» **PROMPT**
Only the lines from the one with "The image size is (1024, 600)." to the end of the data below should be given again, exactly, with both ends included and pictures omitted.

» **DATA FOR REVIEW**
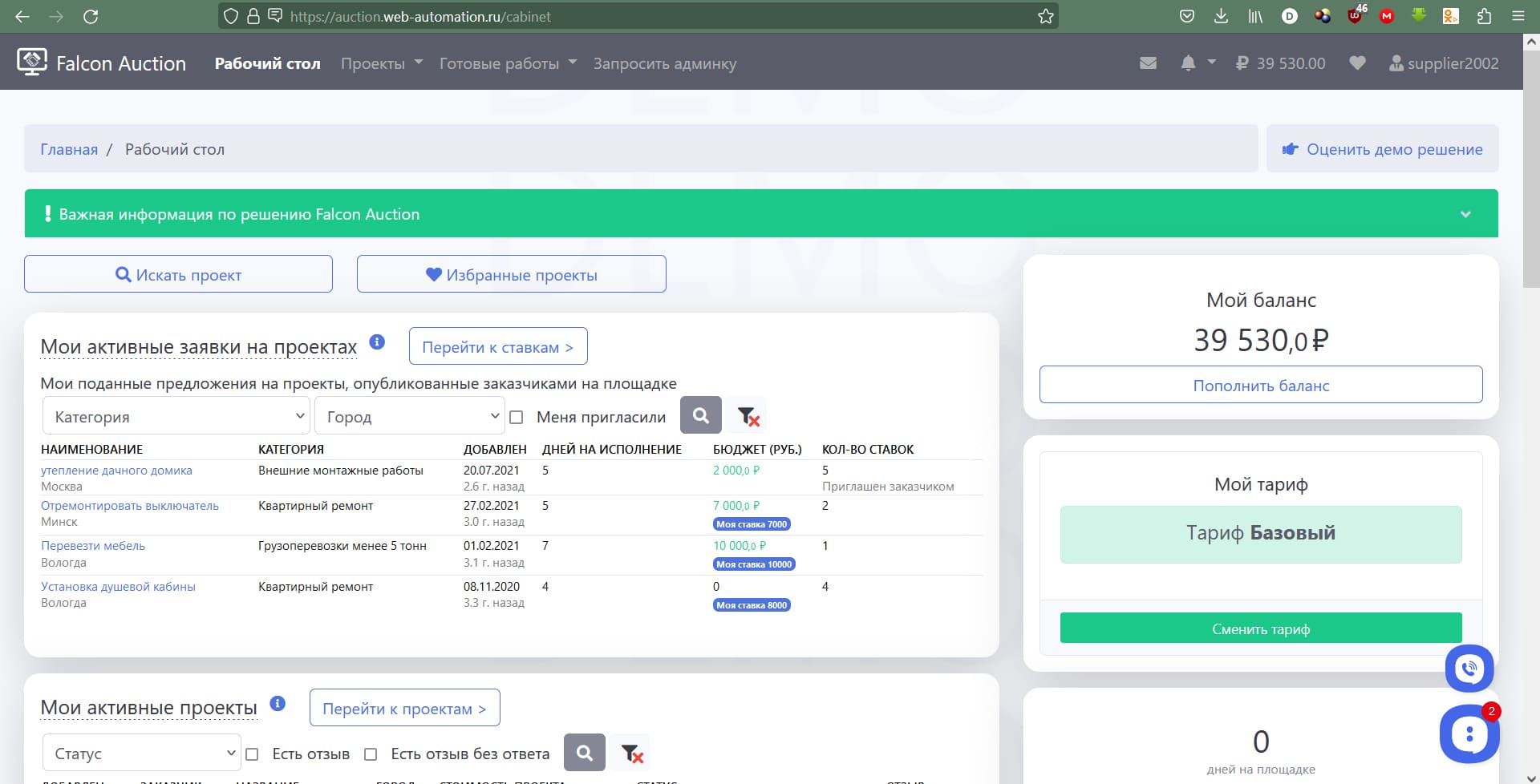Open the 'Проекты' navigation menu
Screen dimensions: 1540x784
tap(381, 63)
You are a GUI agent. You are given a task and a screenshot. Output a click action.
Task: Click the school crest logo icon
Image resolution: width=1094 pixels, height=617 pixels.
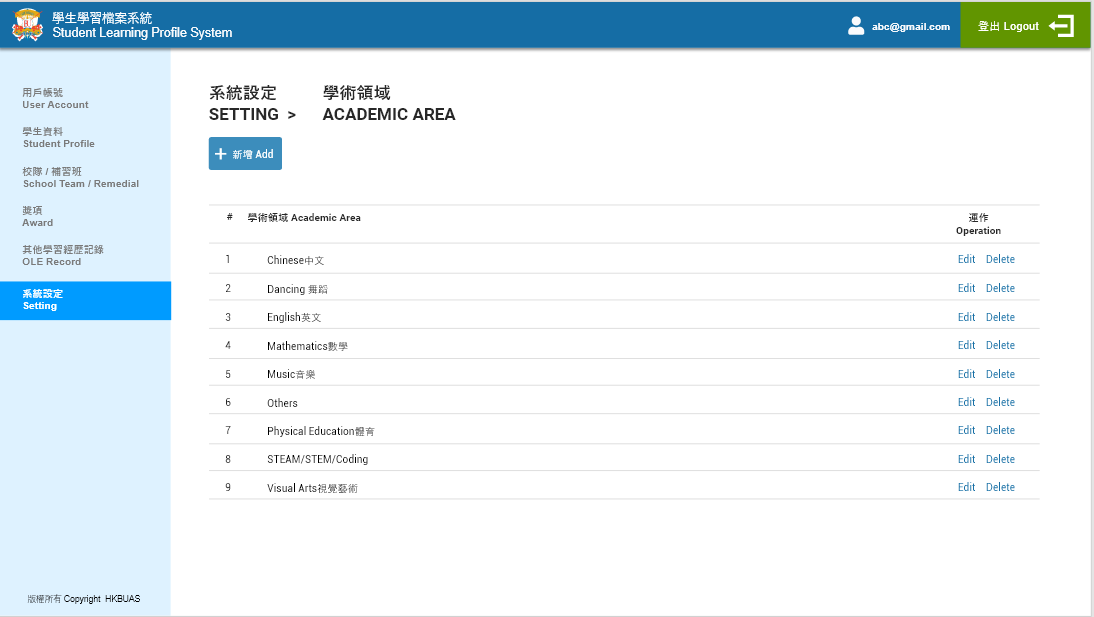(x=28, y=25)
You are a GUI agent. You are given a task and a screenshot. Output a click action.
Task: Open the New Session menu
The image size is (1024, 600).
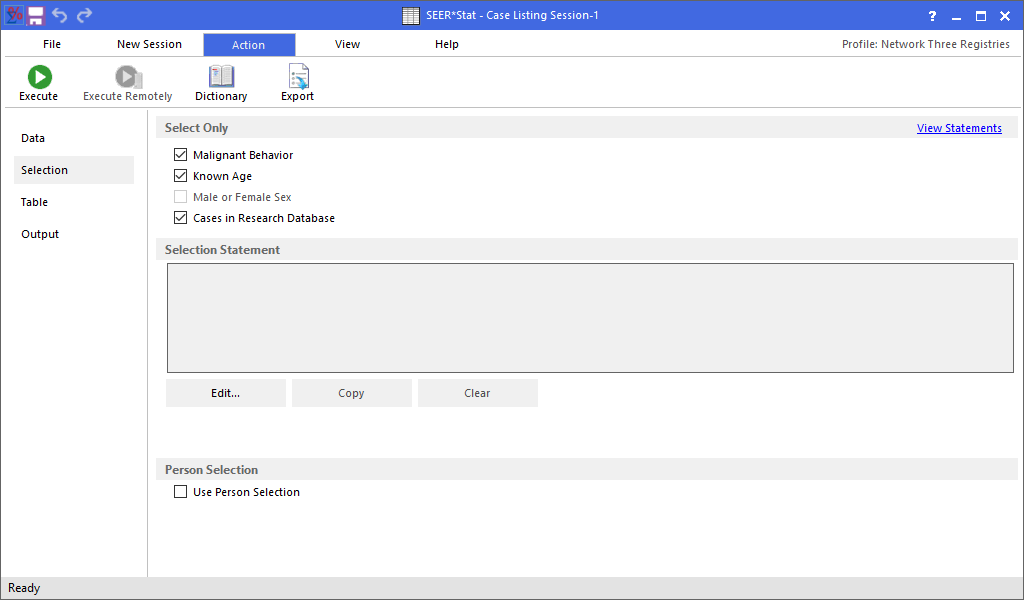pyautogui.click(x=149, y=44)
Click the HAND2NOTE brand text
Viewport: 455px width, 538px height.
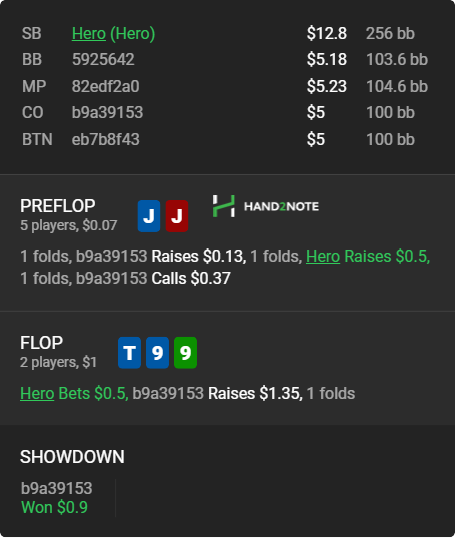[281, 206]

» **RESULT**
The image size is (1024, 600).
pyautogui.click(x=149, y=44)
Click the HAND2NOTE brand text
Viewport: 455px width, 538px height.
[281, 206]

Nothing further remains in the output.